§ What is asked:
Reproduce the data from the line containing "Given: Expand the Glasscheiben catalog node" through the end of the data, both ends included, and omit any pictures from your answer.

[Records excerpted from a collection]
************

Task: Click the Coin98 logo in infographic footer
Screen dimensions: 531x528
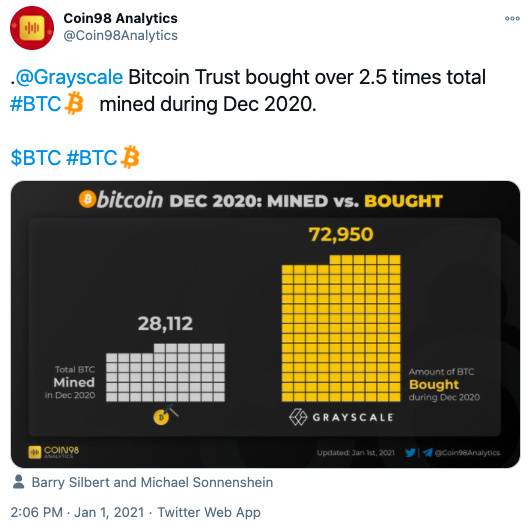Action: (x=54, y=452)
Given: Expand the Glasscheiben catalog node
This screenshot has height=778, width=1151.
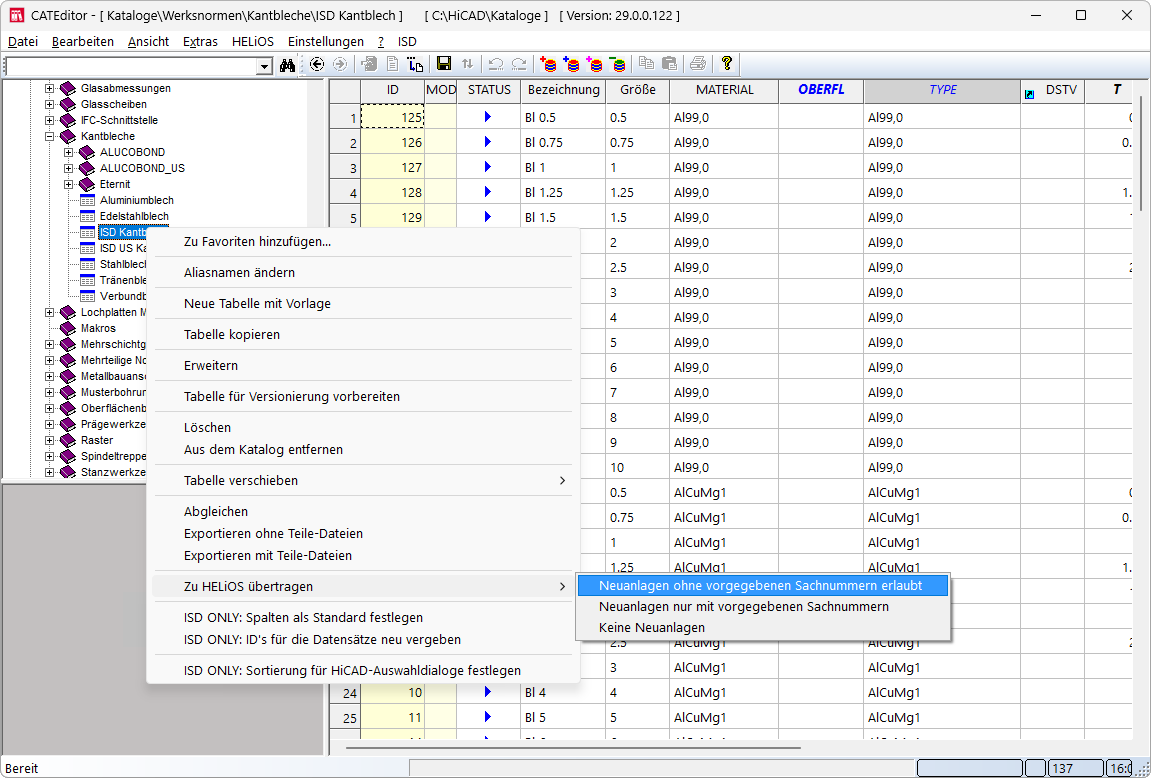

************

§ Answer to this task:
Given: Expand the Glasscheiben catalog node
This screenshot has height=778, width=1151.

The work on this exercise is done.